The train departs from the station, and travels through a small indoor dark ride section filled with special effects. The train then drops down a small dip which leads onto the launch track. The train is then accelerated to 100 km/h in 1.4 seconds, immediately into a hard banked turn to the right, curving upwards, and out of the building. The train passes a top-hat which provides a moment of airtime, before dropping back down. The train then travels through a large overbanked turn to the left and into a pretzel-turn. Following the pretzel-turn, the train travels through a heartline-roll and onto a brake run which slows the train to a halt before entering the show building once more.
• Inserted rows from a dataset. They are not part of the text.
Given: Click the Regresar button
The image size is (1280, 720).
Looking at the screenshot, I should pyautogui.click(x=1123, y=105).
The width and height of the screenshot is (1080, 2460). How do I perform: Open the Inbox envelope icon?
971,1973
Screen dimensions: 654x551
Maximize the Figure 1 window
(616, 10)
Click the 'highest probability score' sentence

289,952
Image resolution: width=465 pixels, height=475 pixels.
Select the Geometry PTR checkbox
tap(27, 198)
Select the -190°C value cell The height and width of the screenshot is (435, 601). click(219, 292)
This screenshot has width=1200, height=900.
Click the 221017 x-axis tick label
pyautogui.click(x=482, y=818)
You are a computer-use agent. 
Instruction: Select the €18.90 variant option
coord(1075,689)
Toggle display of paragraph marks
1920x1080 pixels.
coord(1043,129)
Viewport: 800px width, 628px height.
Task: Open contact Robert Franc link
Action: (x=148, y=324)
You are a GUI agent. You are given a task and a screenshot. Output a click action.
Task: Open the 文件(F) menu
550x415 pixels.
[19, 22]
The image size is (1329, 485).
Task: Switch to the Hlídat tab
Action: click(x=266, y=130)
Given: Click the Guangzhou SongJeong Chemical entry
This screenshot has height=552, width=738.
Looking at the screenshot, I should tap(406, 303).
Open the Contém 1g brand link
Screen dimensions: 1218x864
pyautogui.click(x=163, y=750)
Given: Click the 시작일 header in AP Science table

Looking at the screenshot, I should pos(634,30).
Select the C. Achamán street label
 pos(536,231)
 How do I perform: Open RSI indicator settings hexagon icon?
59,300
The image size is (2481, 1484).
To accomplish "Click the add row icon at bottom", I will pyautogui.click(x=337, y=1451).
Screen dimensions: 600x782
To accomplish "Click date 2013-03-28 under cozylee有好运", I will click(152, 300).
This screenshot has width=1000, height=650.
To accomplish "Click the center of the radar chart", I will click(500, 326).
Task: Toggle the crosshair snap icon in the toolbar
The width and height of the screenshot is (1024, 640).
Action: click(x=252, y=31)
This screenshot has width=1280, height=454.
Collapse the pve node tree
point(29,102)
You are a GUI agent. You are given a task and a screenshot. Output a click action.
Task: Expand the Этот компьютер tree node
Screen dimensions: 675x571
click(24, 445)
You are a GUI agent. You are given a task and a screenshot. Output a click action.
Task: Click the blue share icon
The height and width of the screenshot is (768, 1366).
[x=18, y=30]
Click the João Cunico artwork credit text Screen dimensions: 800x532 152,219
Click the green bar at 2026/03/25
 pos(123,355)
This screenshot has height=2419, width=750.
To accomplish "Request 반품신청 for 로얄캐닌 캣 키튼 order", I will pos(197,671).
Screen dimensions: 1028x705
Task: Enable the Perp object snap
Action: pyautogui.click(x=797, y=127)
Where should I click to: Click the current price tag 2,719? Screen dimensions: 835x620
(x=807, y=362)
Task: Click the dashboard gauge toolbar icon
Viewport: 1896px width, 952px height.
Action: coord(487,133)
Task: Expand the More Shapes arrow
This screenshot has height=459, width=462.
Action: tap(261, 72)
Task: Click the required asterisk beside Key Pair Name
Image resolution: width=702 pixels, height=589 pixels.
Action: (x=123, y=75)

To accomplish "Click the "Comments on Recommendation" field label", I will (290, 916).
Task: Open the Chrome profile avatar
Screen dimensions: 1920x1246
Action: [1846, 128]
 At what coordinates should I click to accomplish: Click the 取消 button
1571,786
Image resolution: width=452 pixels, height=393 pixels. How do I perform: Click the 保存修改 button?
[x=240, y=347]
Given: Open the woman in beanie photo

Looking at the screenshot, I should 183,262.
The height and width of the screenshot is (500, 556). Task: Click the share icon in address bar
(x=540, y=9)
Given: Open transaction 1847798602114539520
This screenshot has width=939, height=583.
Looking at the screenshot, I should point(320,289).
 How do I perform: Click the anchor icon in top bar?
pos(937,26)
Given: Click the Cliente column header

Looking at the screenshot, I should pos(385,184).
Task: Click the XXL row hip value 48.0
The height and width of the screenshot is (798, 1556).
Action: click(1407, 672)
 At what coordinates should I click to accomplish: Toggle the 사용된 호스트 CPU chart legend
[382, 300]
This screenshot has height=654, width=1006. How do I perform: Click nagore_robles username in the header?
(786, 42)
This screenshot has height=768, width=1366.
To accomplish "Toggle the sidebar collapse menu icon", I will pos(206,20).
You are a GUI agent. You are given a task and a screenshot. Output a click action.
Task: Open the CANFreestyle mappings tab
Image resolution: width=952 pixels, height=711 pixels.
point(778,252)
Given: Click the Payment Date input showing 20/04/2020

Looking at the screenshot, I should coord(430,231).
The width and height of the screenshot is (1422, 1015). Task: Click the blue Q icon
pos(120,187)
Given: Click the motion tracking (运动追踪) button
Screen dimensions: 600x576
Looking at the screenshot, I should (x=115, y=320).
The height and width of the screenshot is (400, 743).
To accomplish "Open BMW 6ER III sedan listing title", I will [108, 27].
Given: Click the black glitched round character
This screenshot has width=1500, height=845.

The train then climbs a 90 degree vertical lift hill with more special effects in complete darkness. The train crests the top of the lift hill and drops down a 97 degree, beyond vertical drop. The train then moves into a quick banked turn to the left, and onto a straight track (which is alongside the launch track), which has brakes to slow it down. The train then rises up a small hill, and onto the final brake run, which leads back into the station.

The 97° drop makes the ride the steepest dark ride rollercoaster in the world, and the steepest roller coaster in Germany. It is the first combination of a Euro-Fighter and a Launched roller coaster.

== Name and background story ==
The roller coaster is named after the Russian city of Veliky Novgorod. The train travels through a replica of the city's Kremlin while narrating the story of the disappeared Heinrich Oldendorp who traveled over the Lake Ilmen from Gotland to Veliky Novgorod, but never arrived at the city. His son Peer traveled to Russia in 1365 to meet mendicant Alexej Baitova. Alexei's father reported: it was Volkov. According to the story of Novgorod, Prince Rurik had Volkov hanged in front of the city gates between two scarecrows. But even 400 years later, it seems that the dark magician is still alive. Only the walls of the Kremlin under Rurik's ghost offer protection. Out of curiosity, they follow the wolf's seal and meet Volkov. He leads Peer Oldendorp out into the woods through a fire. There his father appears to him and he learns that Volkov is still up to mischief as a waterwolf.